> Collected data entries
--------------------

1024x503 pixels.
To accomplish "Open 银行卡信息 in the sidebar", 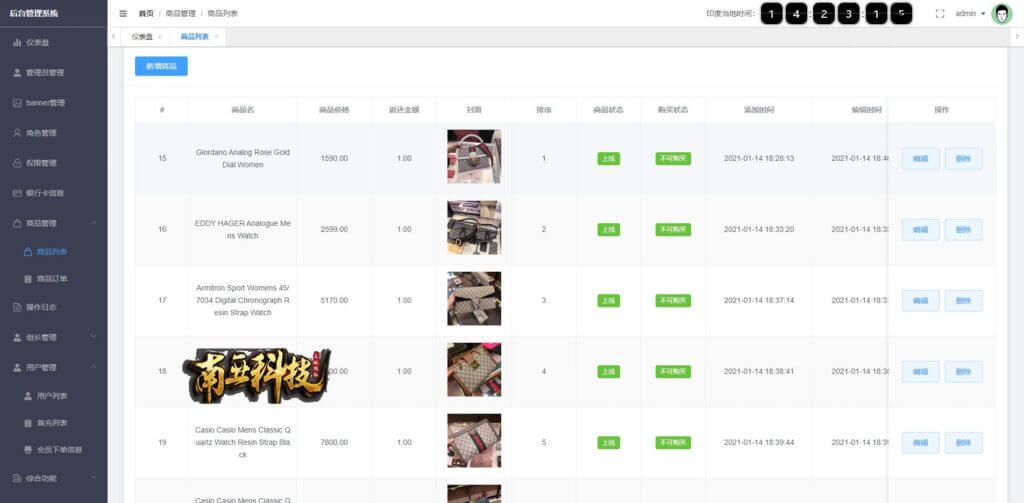I will tap(54, 193).
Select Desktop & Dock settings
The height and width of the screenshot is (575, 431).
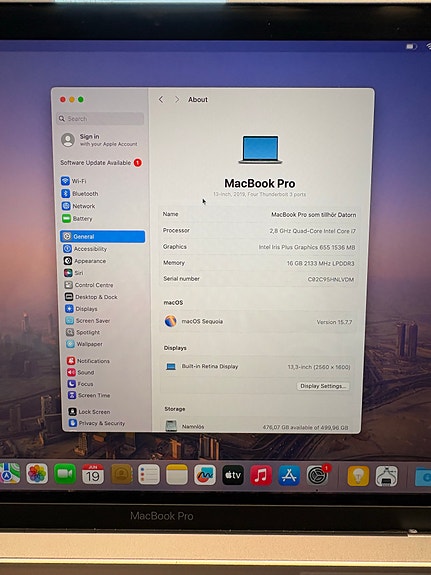(91, 297)
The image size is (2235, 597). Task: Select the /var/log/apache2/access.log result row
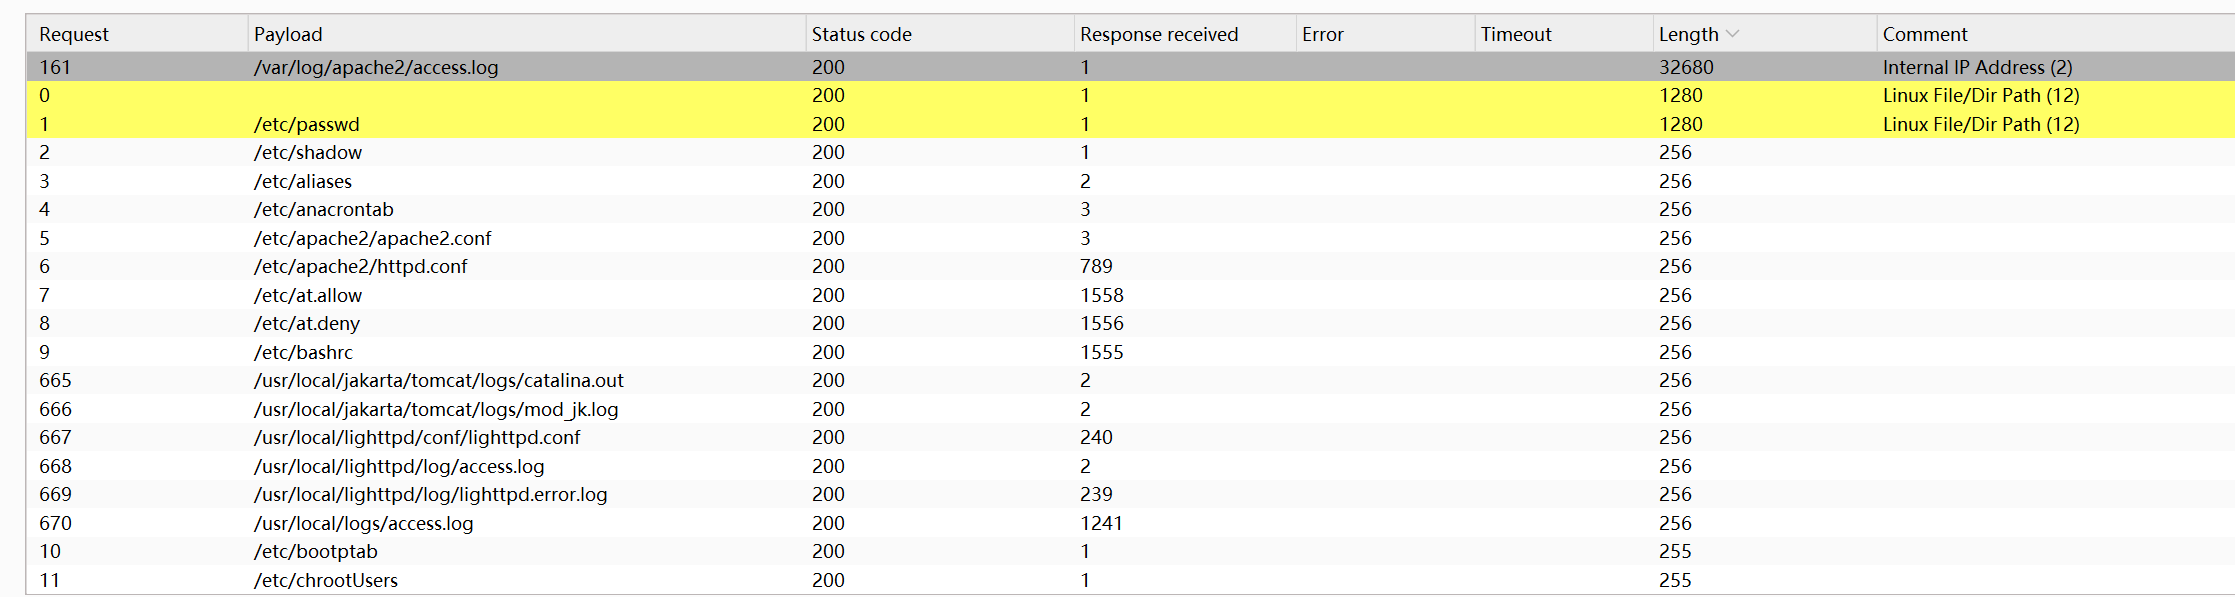point(376,67)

--------------------

> Task
Exactly as written, reproduce the lines from the one containing "The image size" through the last line of the entries above, and leave every picture out.

> Worked solution
The image size is (2235, 597). Task: Select the /var/log/apache2/access.log result row
point(376,67)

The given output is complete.